それから興奮の熱が冷めると貰った大剣が目に入った。
「そういえば、貰ったのはいいんだけどこれどうしようか」
重そうな大剣を見ながら少し考えた結果は
「早めに集合場所に戻ってレンジかロンに持ってもらえばいいかな?」
と他人任せな事を考えおよそ30Kgほどの大剣を引きずりならが来た道を引き返した。
集合場所に着くとサッサがいた。
「あれ、サッサじゃん。もう調べ終わったの?」
「ん、あっ、カイト。一応3件見てきたよ。一つ目は義勇兵宿舎ていう最低層のボロボロのところは4人部屋と6人部屋があって値段は変わらないけど大きさも変わらないの、それで1日10カパーだって。二つ目はルーキーがまともに稼げるようになってさっき言った義勇兵宿舎を出て借り始めるところで2人部屋が40カパー、4人部屋が70カパー。三つ目は中堅層が借りるところで今の私たちには関係ないと思うけど2人部屋が2シルバー、4人部屋が3シルバーと50カパーだった。1人部屋とかもあるらしいけど高いし、数が少ないから聞かなかった」
「ふーん、まあ二つ目が妥当だろ」
「それで、カイトは何してきたの? その持ってる剣とかどうしたの?」
「俺は気が行くがままに歩いてたよ。この剣は心優しい先輩に貰ったんだよ」
「それ本当?カツアゲとかしてないでしょうね?」
「あははっ、逆にされた側なんだよね」
「はぁ!? あんた大丈夫なの? 怪我とかしてない?」
「大丈夫だよ、俺は怪我してないから」
「俺はって、その先輩が怪我したってわけね」
「そういうこと、正当防衛だから訴えられることはないと思うよ」
「その先輩が復讐してきたりとかはないの?」
「そんな気概があるやつなら新人相手にカツアゲなんてしないよ。だから心配する必要ないよ」
「それならいいんだけど」
2人で話しているうちに他の全員が戻ってきた。
「全員集まったか。アダチ、話せ」
「僕からか、まずみんなが持ってる銀貨について。銀貨1枚に対して銅貨100枚、金貨1枚に対して銀貨100枚で取引されているんだ。つまり100進法だね。
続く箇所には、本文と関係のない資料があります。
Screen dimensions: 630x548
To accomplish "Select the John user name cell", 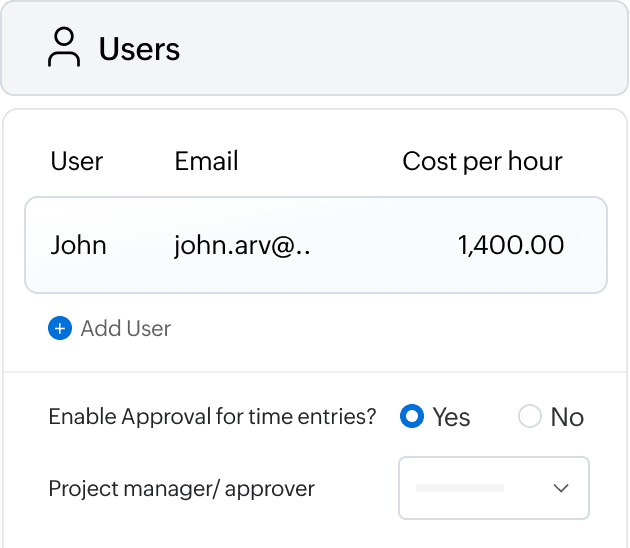I will coord(79,245).
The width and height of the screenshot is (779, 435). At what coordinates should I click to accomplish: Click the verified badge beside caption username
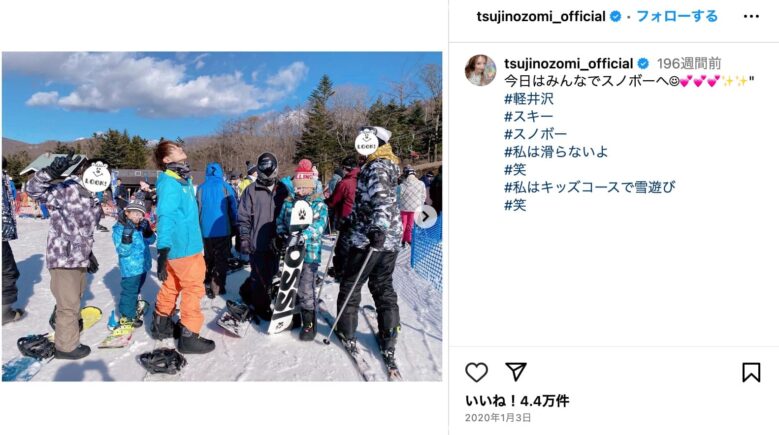(643, 64)
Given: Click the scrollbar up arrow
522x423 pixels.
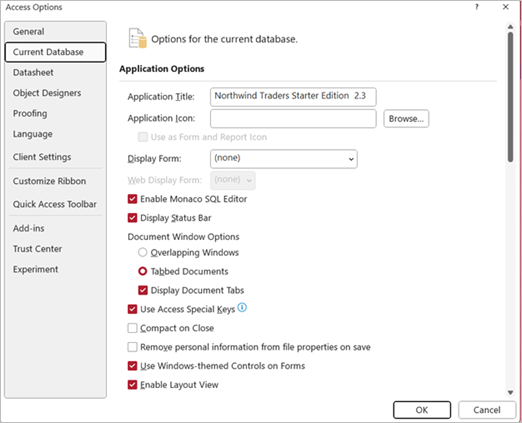Looking at the screenshot, I should [x=510, y=27].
で、人が1人で1日暮らすために必要なお金は平均50カパー。切り詰めて20カパーらしいよ。1日50カパーを目安にした方がいいかな」
「次、サッサ」
「カイトにはさっき言ったけど、一応3件見てきたよ。一つ目は義勇兵宿舎ていう最低層のボロボロのところは4人部屋と6人部屋があって値段は変わらないけど大きさも変わらないの、それで1日10カパーだって。二つ目はルーキーがまともに稼げるようになってさっき言った義勇兵宿舎を出て借り始めるところで2人部屋が40カパー、4人部屋が70カパー。三つ目は中堅層が借りるところで今の私たちには関係ないと思うけど2人部屋が2シルバー、4人部屋が3シルバーと50カパーだった。1人部屋とかもあるらしいけど高いし、数が少ないから聞かなかった」
「俺は二つ目がいいと思うよ」
「僕も二つ目かな」
「宿は後でいい、次、ロン」
「ああ、加冶屋に行ってきたが新品は今の俺たちじゃあ手が届かねえ、防具一つで金貨がとぶらしい。それで中古があるらしいから見てきたんだが、見た目はちと汚ねぇけど使えるやつもあった」
「そうか。カイト、お前の持ってる剣はどっからとってきた」
「ん? ああ、これな。カツアゲされたから正当防衛でカツアゲ仕返した」
「そうか」
「レンジはなにしてたんだ?」
「酒場で先輩面してきた野郎を絞ったら色々と吐いた」
その後、レンジが先輩から絞った情報を聞いたが長いので簡単に説明すると
・義勇兵はギルドに入る
・ギルドに入るには8シルバー必要
・ギルドは戦士、魔法使い、盗賊、神官、狩人、聖騎士、暗黒騎士などがある
・一つのパーティーに戦士と神官は最低限1人づつ必要
・新人の狩場は森で泥ゴブリン狩りかダムロー旧市街で武装ゴブリンを狩る
「ロン、お前は
「俺はまた好きにしていいのか?」
「ああ、俺が
「じゃあ俺も戦士でいいかな、先輩から貰ったこの大剣もあるし」
それから情報交換を終え、それぞれのギルドに入るために道行く人にギルドの場所を尋ねたどり着いたのは
酒場だった。
「なあ、レンジ。ここが戦士ギルドなのか?」
「らしいぞ」
「ただの酒場にしか見えないんだけど」
入り口て呆然としていると
「ああん?てめぇら見ねぇ顔だなぁ、新入りか?」
「ここって戦士ギルド?」
「ああ、そぉだよ。他に何があんだよ」
「ただの酒場にしか見えないんだけど? おっさん酔ってるし」
「ああ! 酔ってなんかぁねぇよ。それで戦士ギルドになんか用か?」
「俺たち、戦士ギルドに入りたいんだけど」
「おお! 新入りかぁ。ガンツ! ゴンザ! 新入りだ! 相手してやれ!」
「おおっ! 新入りか親父!」
「これで3人か! 今回は豊作だな!」
「ん?俺たちの前に誰か来たのか?」
「ああ! モグゾーというデカイのが来たぞ!」
「へえ、正直意外じゃね?レンジ」
「ああ、トロそうだったからな」
「よぉし! 黒いのは俺が見る! ガンツだ! よろしくな!」
「銀のは俺が見る! ゴンザだ! よろしく頼むぞ!」
「カイト。よろしくたのんます」
「レンジだ」
「お前たちは一緒にやるか? それとも別々にやるか?」
「別々でいいだろ?」
「ああ」
「じゃあ別々で頼みますわ」
「うむ! ではついて来い!」
「じゃ、一週間後にな」
「カイト、一週間後俺と戦え」
「いいよ、ボコボコにしてやるから」
「俺が勝つ」
「はっはっは! 熱いなお前たち!」
「いや、あんたが一番熱いだろ」
そうして地獄の一週間が始まった。